§ Excerpt to read:
--- Start ---
While meeting with Samuels, Monsignor John Radano, a senior member of the Vatican’s Commission for Religious Relations With the Jews, acknowledged that since “Czestochowa was the main event, and Auschwitz a side event, this could psychologically reduce the significance (of the death camp visit) to the young visitor.”

Cardinal Pio Laghi, the Vatican official in charge of Catholic education, told Samuels that “it would be difficult to control any extremists if they aimed to misuse” the gathering at Auschwitz, and that “damage control can only be through education,” according to Rabbi Abraham Cooper, associate dean of the Wiesenthal Center.

The youths will receive guidebooks to the Auschwitz Museum in their native languages.

But after several meetings with Samuels, the Catholic authorities agreed that the educational program should include additional information about the Jewish character of the Holocaust.

“Genocide,” a 108-minute Wiesenthal Center film, will be shown in English, French, German and Spanish, and a 40-panel exhibit, titled “The Courage To Remember,” which illustrates the history of the Holocaust, will be displayed at several sites around the convent tent location.

The willingness to integrate into the program information from the Jewish perspective “assures us that the authenticity of the Jewish experience is included, that it’s not just a Christian pilgrimage,” Samuels said in a telephone interview from Paris.

“It’s a very encouraging sign for the future, and it will go a long way. If (the Catholic youths) come back with a clearer understanding of what happened in Auschwitz, that could lead to a greater sensitivity to Jews in their own countries,” he said.
--- End ---
§ Your tasks:
A. Answer these questions using the Auschwitz passage:
(i) How many minutes long is the Wiesenthal Center film "Genocide"?
(ii) What is the title of the 40-panel exhibit?
(iii) From which city did Samuels give his telephone interview?
B. Reproduce word for word the part of the Auschwitz passage that begins at the words "But after several" and ends after the words "of the Holocaust.".
Nothing in the listing matters for this work.

§ Data listing:
--- Start ---
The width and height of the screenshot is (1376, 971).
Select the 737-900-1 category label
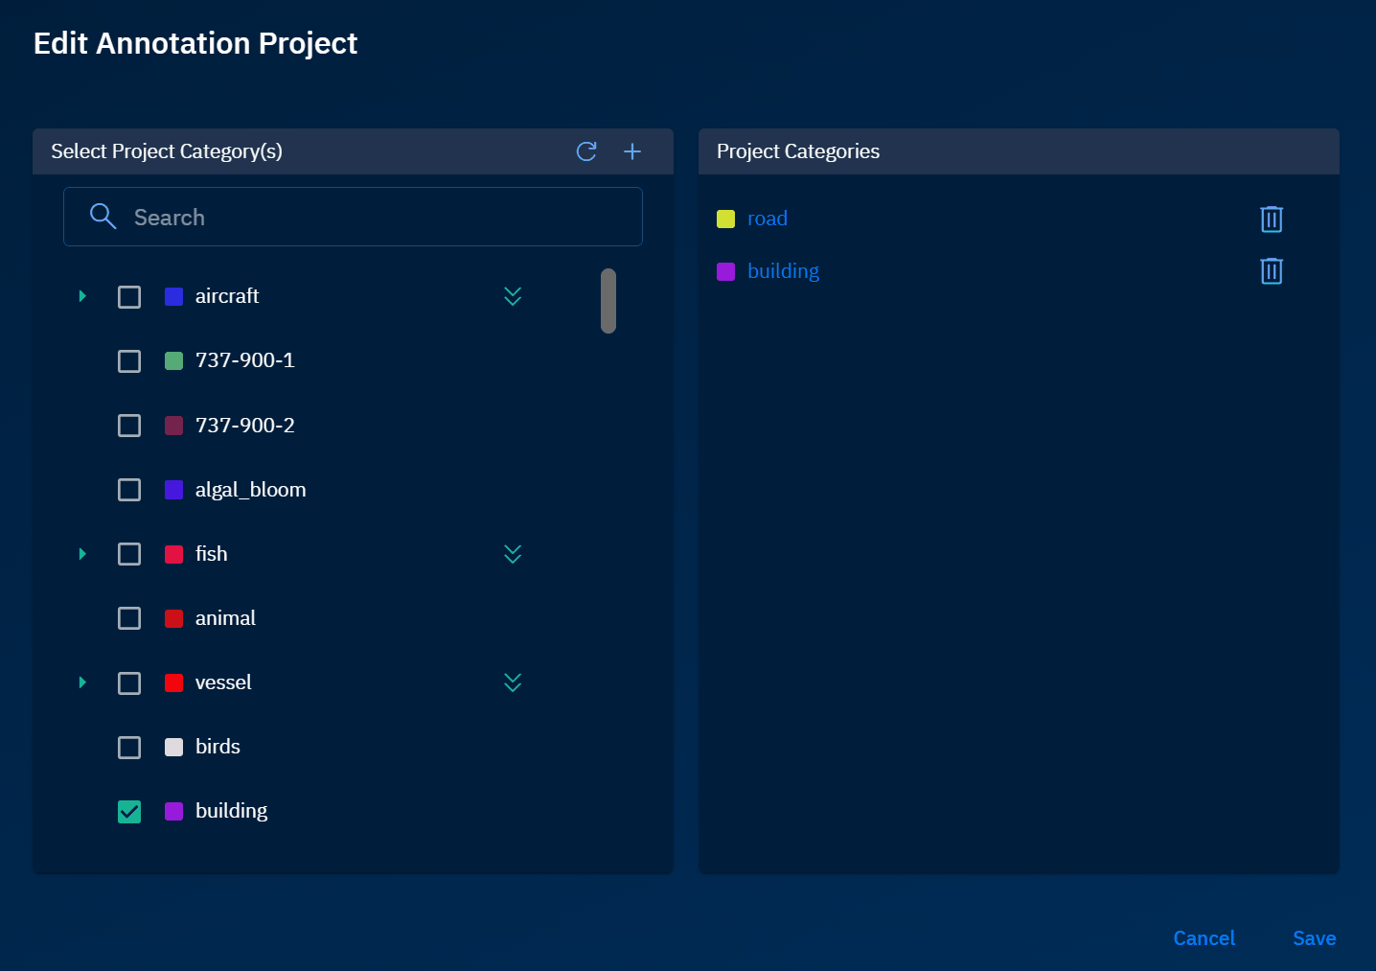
--- End ---
--- Start ---
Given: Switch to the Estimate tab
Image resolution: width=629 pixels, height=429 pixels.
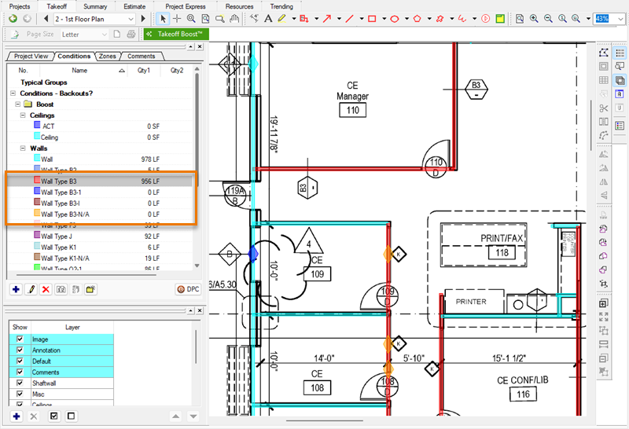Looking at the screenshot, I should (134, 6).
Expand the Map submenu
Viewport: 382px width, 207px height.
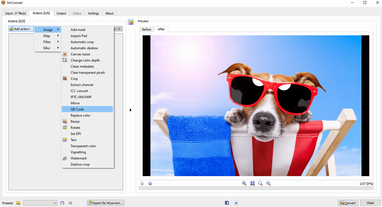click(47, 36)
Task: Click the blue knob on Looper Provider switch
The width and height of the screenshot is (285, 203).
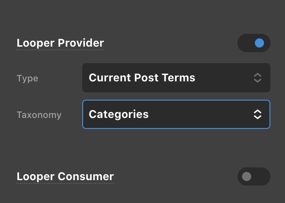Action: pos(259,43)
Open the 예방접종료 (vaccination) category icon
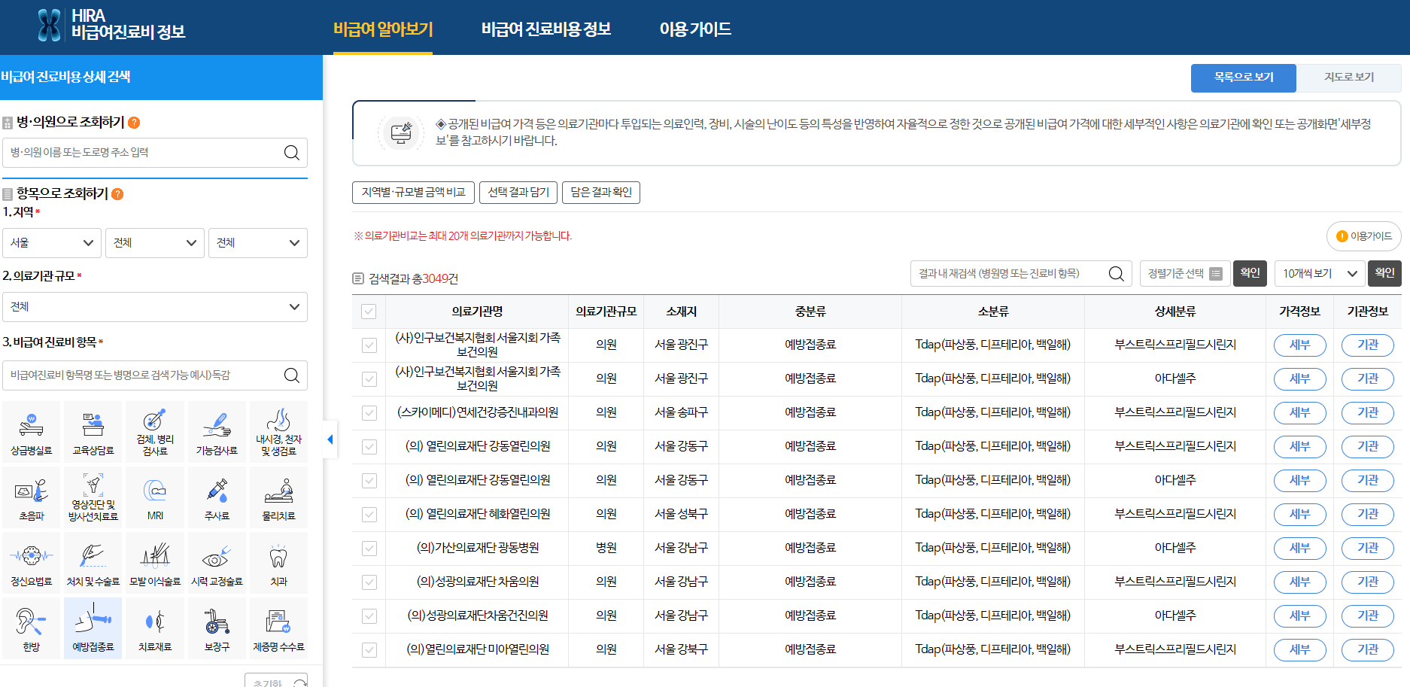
--- End ---
§ Answers to each task:
A.
(i) 108 minutes
(ii) "The Courage To Remember"
(iii) Paris

B.
But after several meetings with Samuels, the Catholic authorities agreed that the educational program should include additional information about the Jewish character of the Holocaust.